* [EXERCISE INSTRUCTIONS]
• A. In the post below about Adrian Beltre, condense the paragraph that begins "As a member of the infield" into one or two shorter sentences that keep its main facts.
• B. Write the next part of the post below about Adrian Beltre's injury, starting right after its last sentence.

* [READING PASSAGE]
====

Laughing is probably the wrong word, gents. But that’s one of our “memes” here at BN, so we’re sticking with it.

Warning – this story is not for the faint of heart, or for Michael Barrett.

As a member of the infield, particularly at the hot corner, there are a few things you can expect – rocket line drives, hard grounders, low plays at third base. And for all of these things – a rocket line drive, a hard grounder, or a player sliding helmet first into third – I know that I would want something more between my balls and certain doom than a thin piece of pants cloth, and whatever skibbies I decided to wear that day.

That’s what makes me very different from Adrian Beltre.

Beltre plays third base for the Seattle Mariners, and is therefore subjected, on a regular basis, to the dangerous elements of that position. But he, unlike me – or any other thinking man in the history of the sport – has decided that his pants and underwear are plenty of protection for his manhood.

That’s right. He doesn’t wear a cup.

And earlier this weak, he paid the ultimate price: he took a hard ground ball to the groin, and one of his testicles exploded.

====

* [LISTED RECORDS]

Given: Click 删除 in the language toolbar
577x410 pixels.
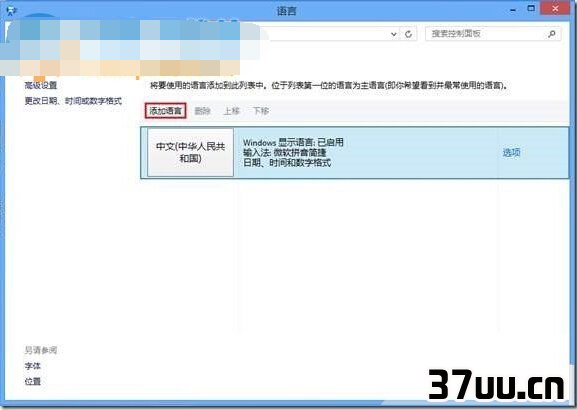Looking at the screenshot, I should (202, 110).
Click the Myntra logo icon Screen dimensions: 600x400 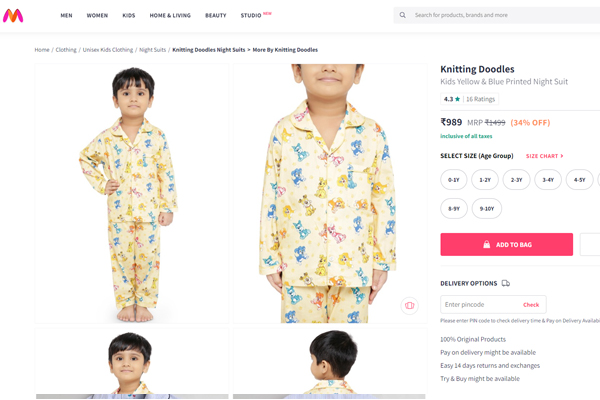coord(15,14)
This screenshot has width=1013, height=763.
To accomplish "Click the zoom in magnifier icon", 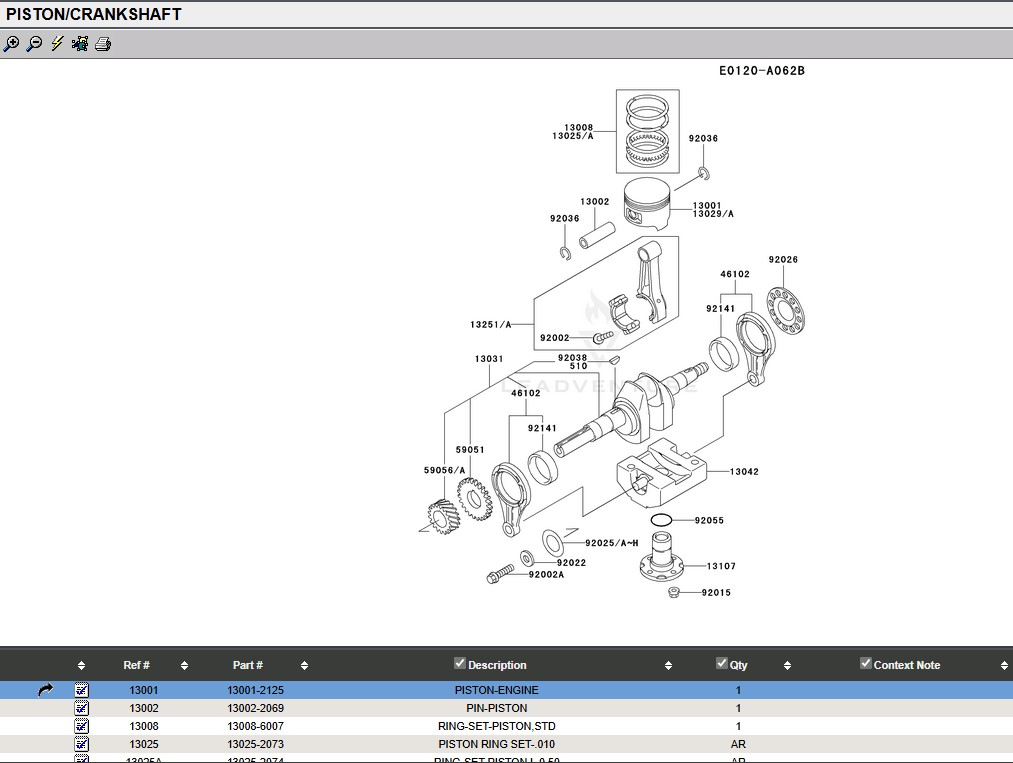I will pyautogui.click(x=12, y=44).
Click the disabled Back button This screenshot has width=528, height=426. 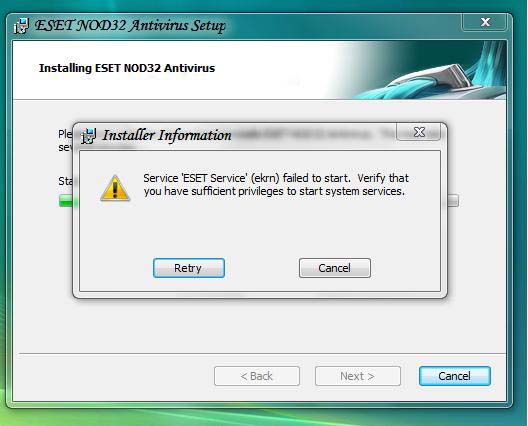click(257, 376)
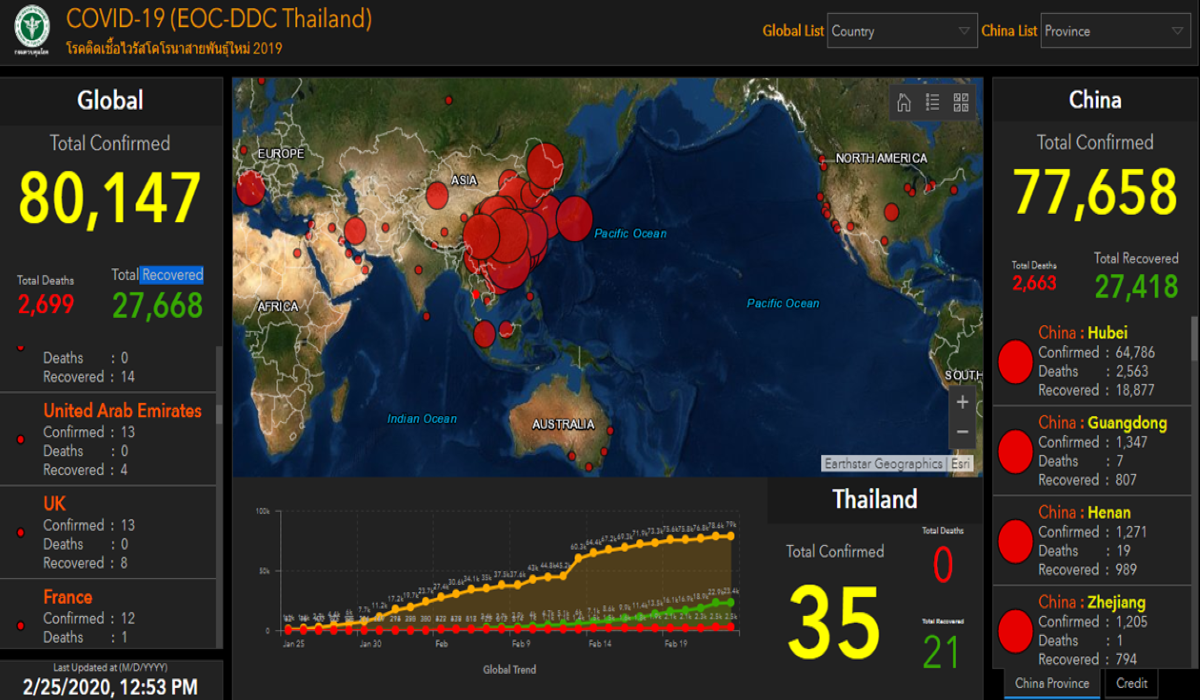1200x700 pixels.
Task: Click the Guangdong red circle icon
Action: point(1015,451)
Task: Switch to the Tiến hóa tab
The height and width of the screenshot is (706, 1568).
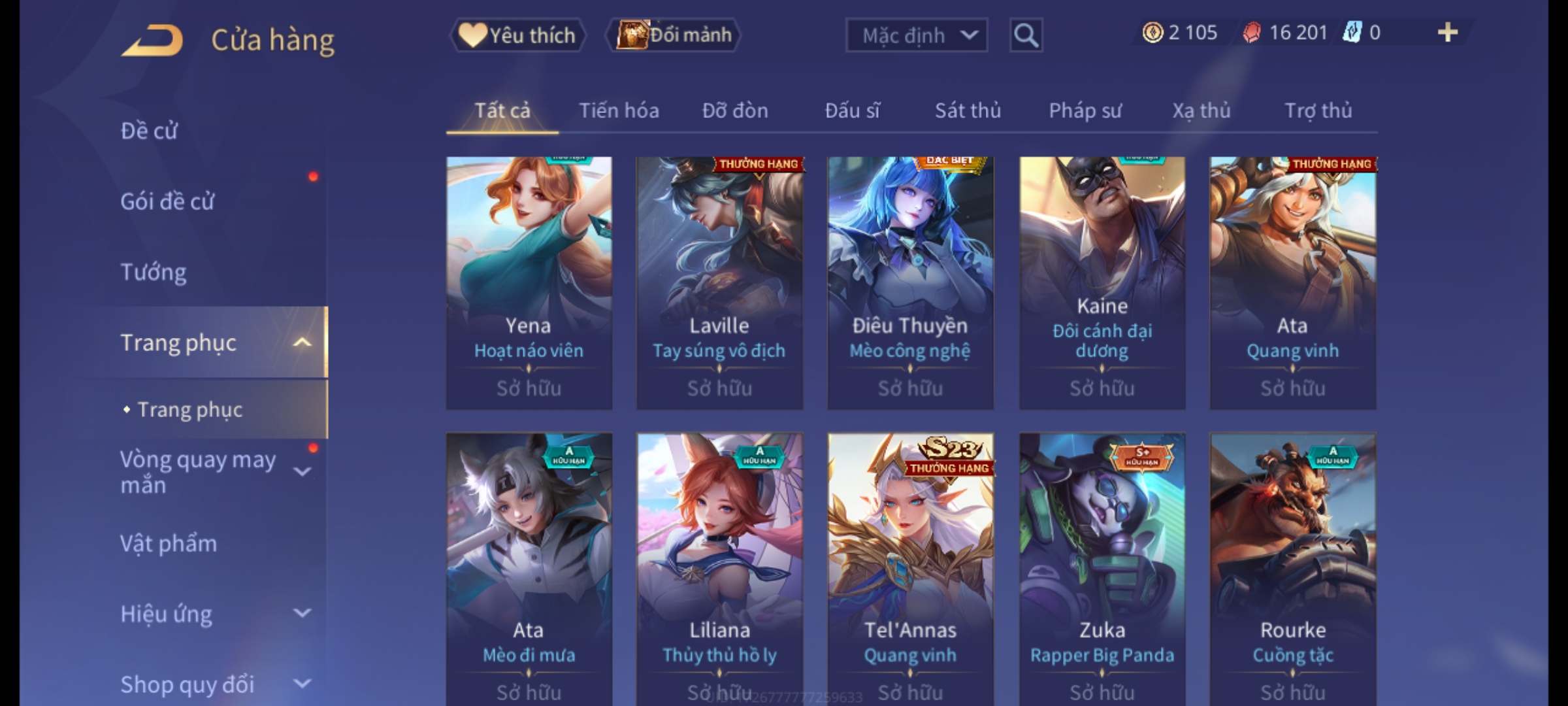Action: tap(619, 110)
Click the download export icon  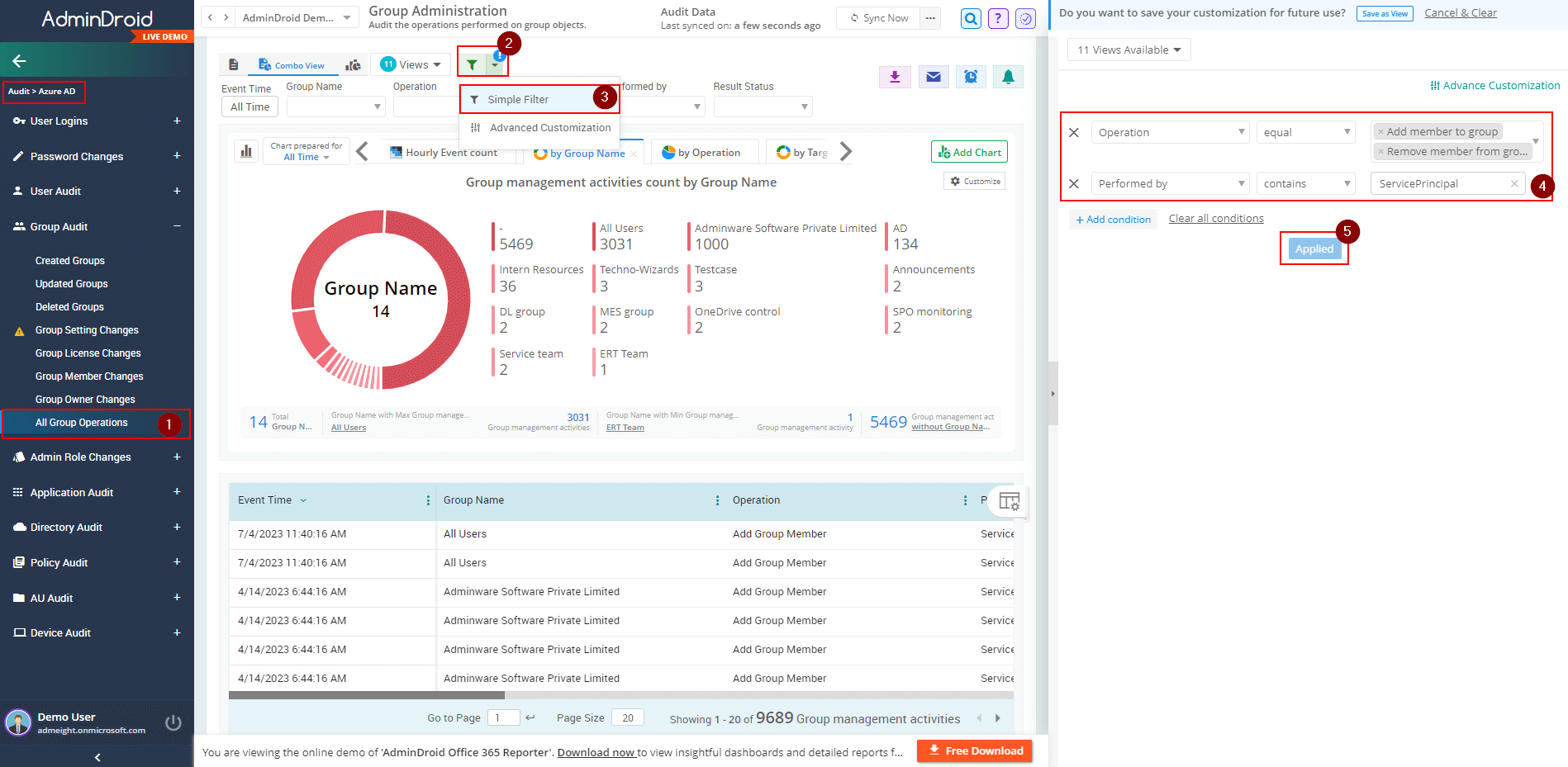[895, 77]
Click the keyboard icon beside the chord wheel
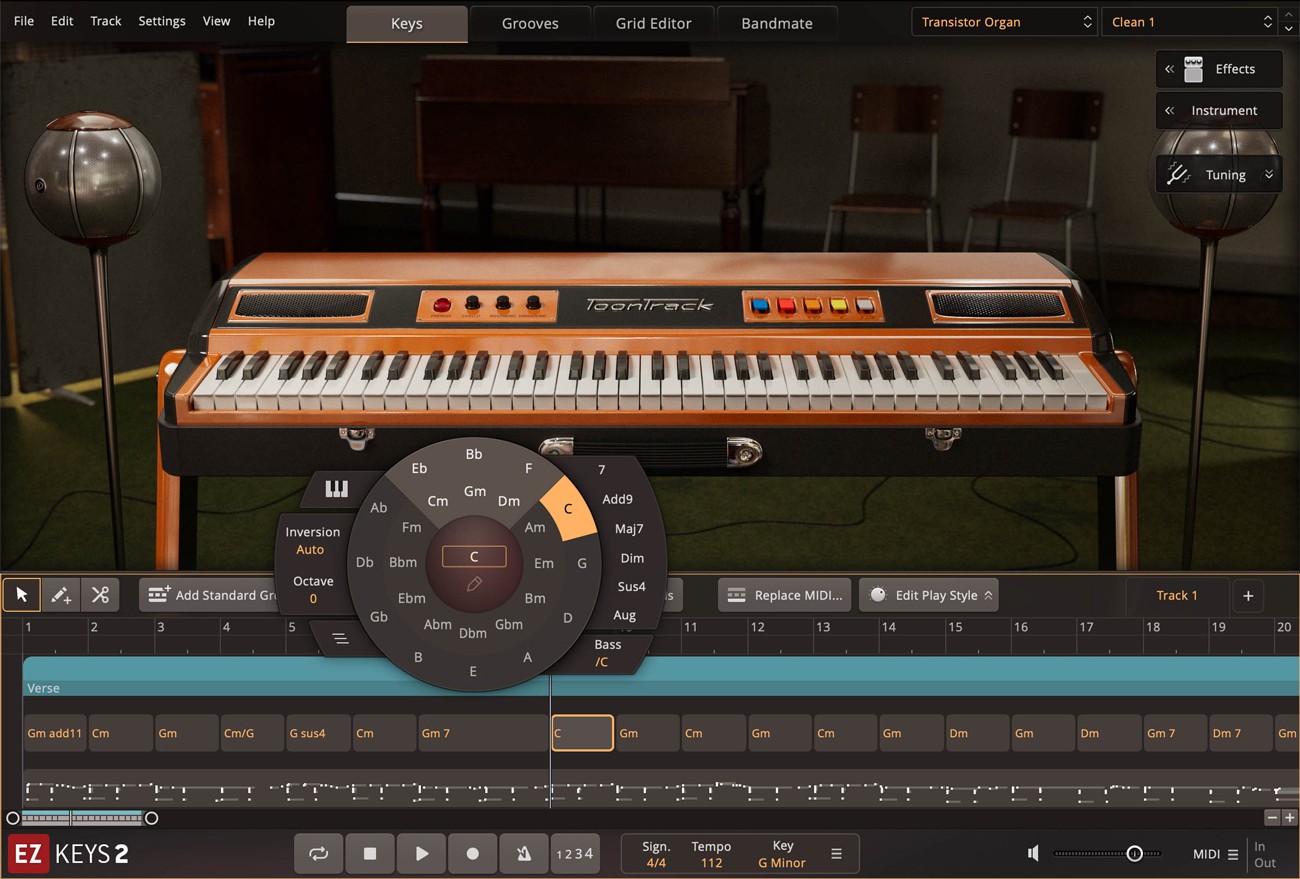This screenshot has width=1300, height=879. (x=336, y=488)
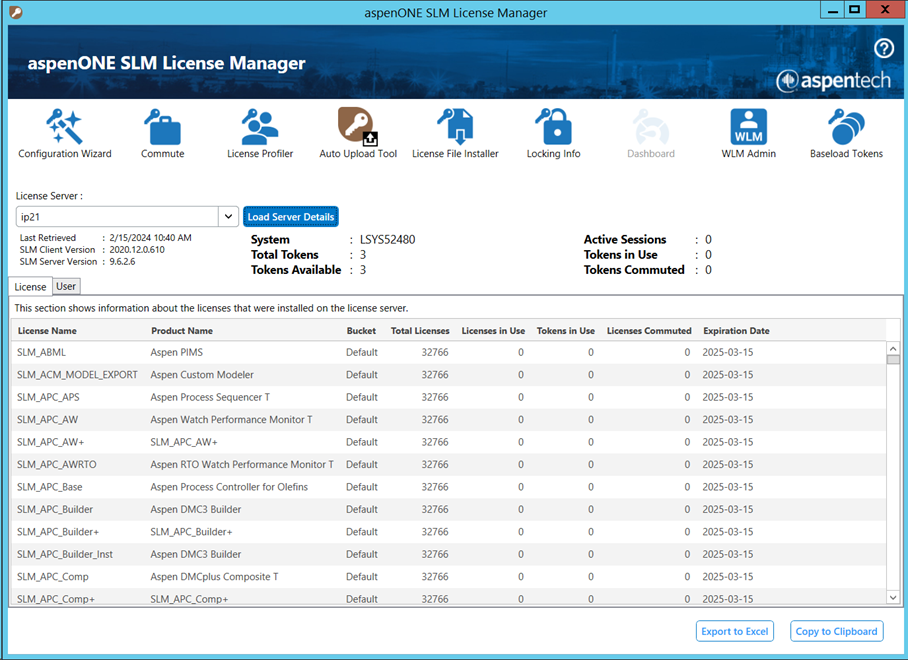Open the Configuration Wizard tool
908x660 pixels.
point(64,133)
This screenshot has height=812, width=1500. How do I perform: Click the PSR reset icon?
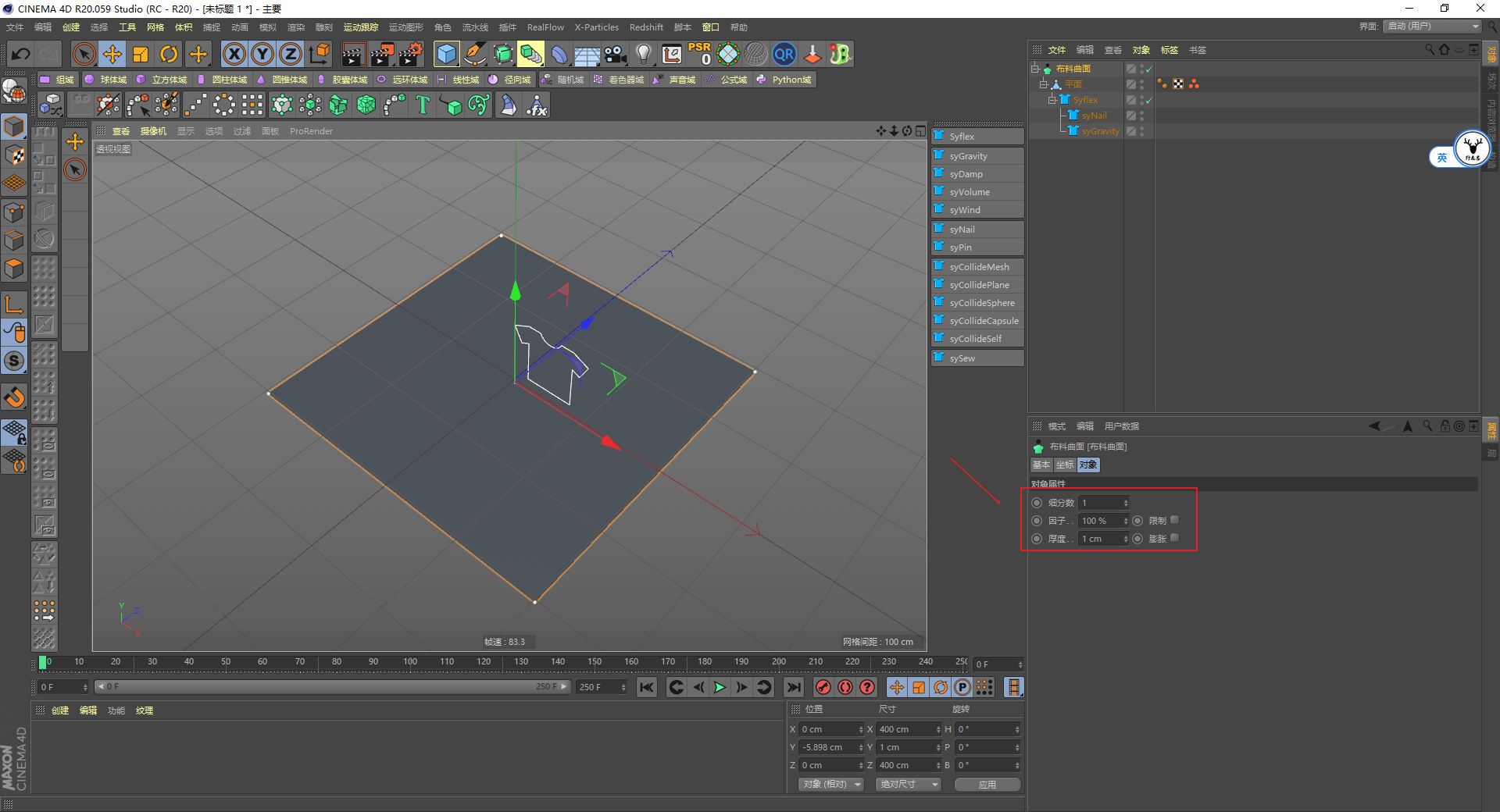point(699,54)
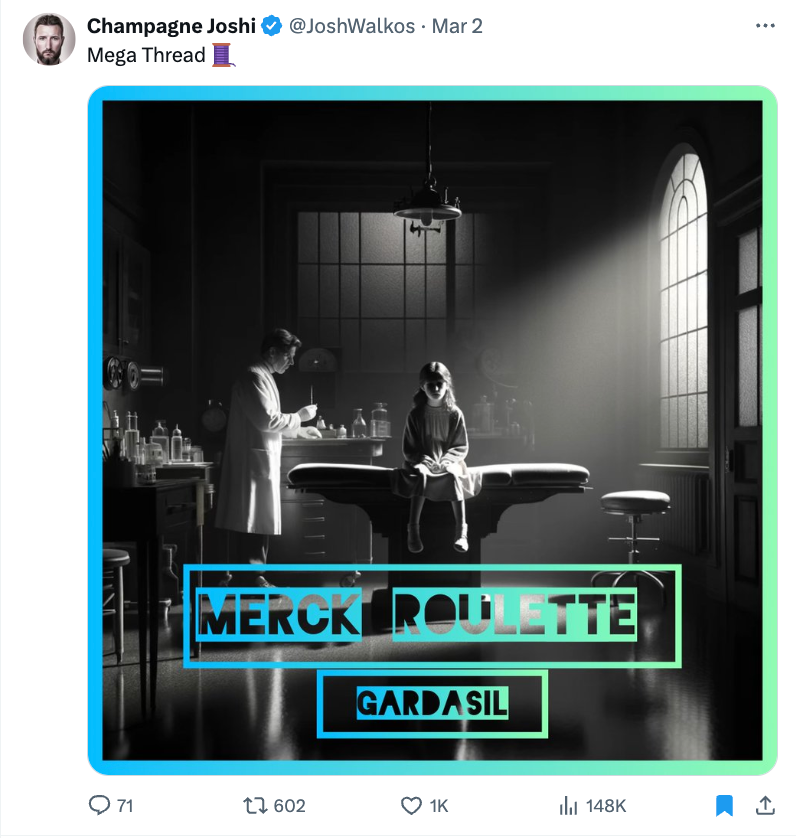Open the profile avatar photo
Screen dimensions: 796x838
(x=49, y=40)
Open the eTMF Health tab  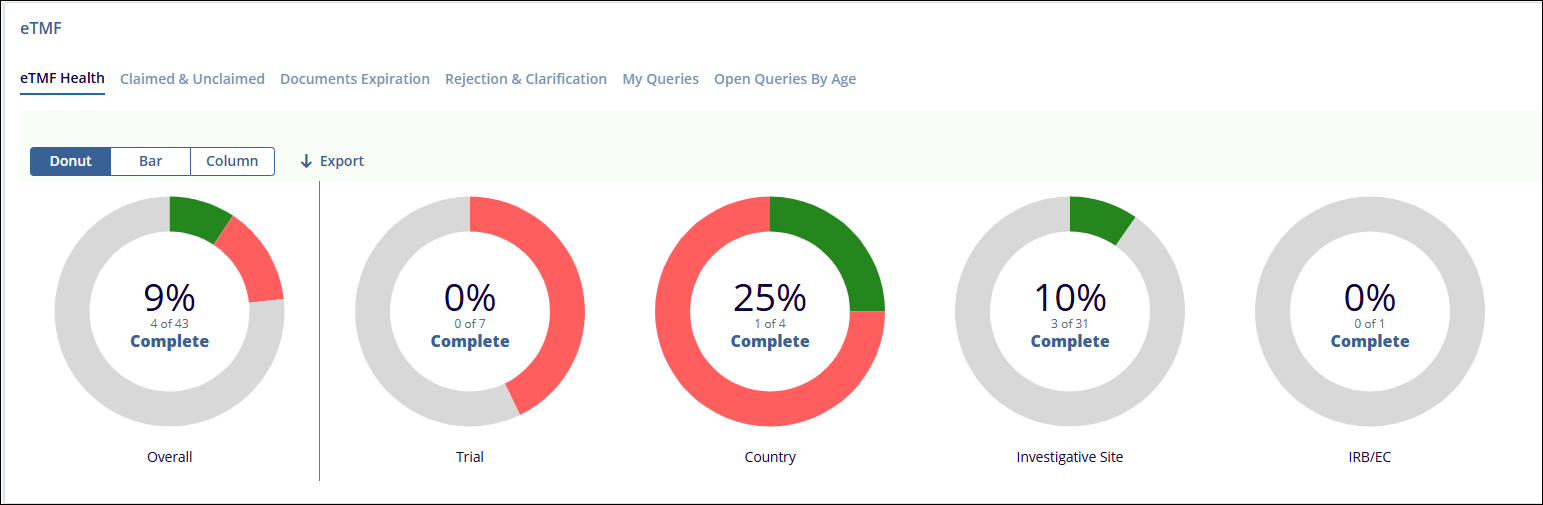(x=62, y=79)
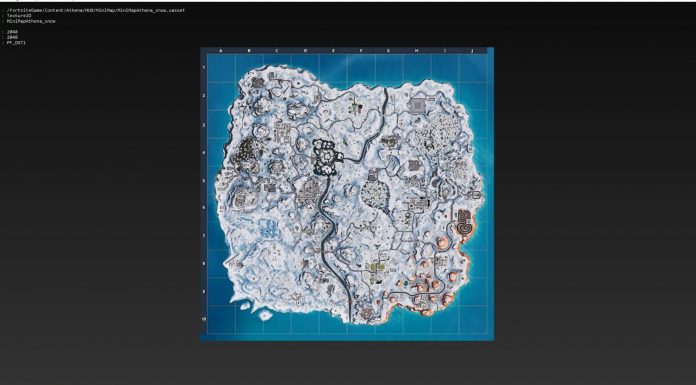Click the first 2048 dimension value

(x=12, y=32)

====

* [ANSWER SECTION]
• A. Infielders, especially at third base, can expect rocket line drives, hard grounders and low plays at the bag. Facing those, the writer would want more protecting the groin than thin pants cloth and that day's underwear.

• B.
You may recall that former Chicago Cubs catcher Michael Barrett suffered a similar fate when an errant pitch caught him betwixed his legs. But Barrett was wearing a cup. So I guess there’s no perfect solution. Well, I guess there’s sitting on your coach all day and writing snarky articles about testicles and the wrath of God. But then you lose your manhood in a completely different way.

Beltre is expected to take his time recovering on the disabled list. To his credit, after the ground ball smacked his man ball, he actually stayed in the game for another five innings. It wasn’t until he was trying to dive to get out Scott Podsednik that he felt the sting of withered manhood just a little too pressing to avoid medical attention.

So the final lesson, gentleman: simply because your boys are dangling in a protective sack does not mean that they are protected. Take care. Take Precautions. Wear a cup.